Resuma em duas frases o relato do charreteiro apresentado abaixo.

Trecho fornecido:
+===+

Alguns anos depois ele se viu envolvido em mais uma historia tétrica… de charreteiro!

– Eu tava aqui no ponto, perto da oficina do Toquinha, quando o oleiro Pedro Olegário chegou e pediu para levar ele no Aterrado para socorrer um empregado dele, que trabalhava no olaria. Ali só havia a avenida principal, sem calçamento e uma meia dúzia de beco que acabava de repente na vargem. Antes nós paramos na funeraria Ferraciolli e ele comprou um caixão!!! Depois nós paramos num barzinho perto da ponte, ele pediu duas pingas, bebeu uma e ofereceu pra mim beber também. “Eu não costumo beber em serviço, falei pra ele. Mas ele insistiu… Beba, você vai precisar”!!  O Aterrado estava todo alagado. A enchente estava começando baixar. No olaria chegamos com a água pela cintura… Com muito jeito colocamos o morto no caixão. Fazia 8 dias que ele tinha morrido, mas a água gelada conservou seu corpo… Nãoa tinha cheiro – ruim – nenhum. O difícil foi trocar a roupa e lavar ele… Estava todo duro. Aí eu lembrei de uma coisa que meu pai me contava… Se você precisar mexer com um morto, converse com ele, peça licença… Eu comecei conversar, ele foi amolecendo, ficou mole… Eu e o ‘seu’ Pedro demos banho e levamos ele para o necrotério, na charrete.

+===+

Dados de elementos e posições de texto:
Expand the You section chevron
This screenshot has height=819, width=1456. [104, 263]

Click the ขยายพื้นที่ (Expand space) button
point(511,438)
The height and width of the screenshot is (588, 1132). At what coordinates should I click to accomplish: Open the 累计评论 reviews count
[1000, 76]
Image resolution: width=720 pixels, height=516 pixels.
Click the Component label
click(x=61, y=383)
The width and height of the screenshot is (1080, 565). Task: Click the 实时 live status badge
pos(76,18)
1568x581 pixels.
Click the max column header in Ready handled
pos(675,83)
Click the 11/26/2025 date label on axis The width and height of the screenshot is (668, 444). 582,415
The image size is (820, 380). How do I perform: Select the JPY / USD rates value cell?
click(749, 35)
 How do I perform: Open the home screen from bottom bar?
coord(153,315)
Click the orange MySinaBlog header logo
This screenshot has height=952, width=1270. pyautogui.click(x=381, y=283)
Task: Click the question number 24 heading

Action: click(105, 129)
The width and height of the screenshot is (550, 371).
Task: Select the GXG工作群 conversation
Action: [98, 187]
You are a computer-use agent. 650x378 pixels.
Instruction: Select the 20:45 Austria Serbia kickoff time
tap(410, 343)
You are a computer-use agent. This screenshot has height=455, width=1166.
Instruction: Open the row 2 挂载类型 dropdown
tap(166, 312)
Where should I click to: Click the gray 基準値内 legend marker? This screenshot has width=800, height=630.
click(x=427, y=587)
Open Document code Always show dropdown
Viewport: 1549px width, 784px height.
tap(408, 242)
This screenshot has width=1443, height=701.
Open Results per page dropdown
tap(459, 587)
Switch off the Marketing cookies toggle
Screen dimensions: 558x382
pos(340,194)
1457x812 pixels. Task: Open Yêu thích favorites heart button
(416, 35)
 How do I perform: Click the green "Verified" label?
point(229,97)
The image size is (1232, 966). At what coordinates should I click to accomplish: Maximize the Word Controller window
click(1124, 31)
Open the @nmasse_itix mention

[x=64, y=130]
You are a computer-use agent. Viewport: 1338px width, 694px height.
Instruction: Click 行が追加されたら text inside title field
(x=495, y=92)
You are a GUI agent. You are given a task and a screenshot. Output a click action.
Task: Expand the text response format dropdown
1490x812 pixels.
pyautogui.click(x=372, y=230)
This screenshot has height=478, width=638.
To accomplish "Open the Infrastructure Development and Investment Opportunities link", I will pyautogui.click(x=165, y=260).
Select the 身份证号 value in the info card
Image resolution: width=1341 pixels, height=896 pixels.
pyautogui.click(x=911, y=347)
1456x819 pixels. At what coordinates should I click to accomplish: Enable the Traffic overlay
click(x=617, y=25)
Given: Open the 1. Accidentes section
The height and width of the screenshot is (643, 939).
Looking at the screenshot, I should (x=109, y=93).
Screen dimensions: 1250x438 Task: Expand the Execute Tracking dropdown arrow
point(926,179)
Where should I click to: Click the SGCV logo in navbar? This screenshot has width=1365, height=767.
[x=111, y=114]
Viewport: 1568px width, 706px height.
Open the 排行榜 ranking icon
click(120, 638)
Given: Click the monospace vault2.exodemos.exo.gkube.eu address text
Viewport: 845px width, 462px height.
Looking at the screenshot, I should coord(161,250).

+===+

Resultado da tarefa: O charreteiro conta que o oleiro Pedro Olegário lhe pediu para ser levado ao Aterrado e, no caminho, comprou um caixão na funerária Ferraciolli e insistiu para que ele bebesse uma pinga, dizendo que iria precisar. Na olaria, com a água pela cintura, os dois colocaram no caixão um homem morto havia oito dias e, depois de o charreteiro conversar com o morto até o corpo amolecer, deram-lhe banho e o levaram de charrete ao necrotério.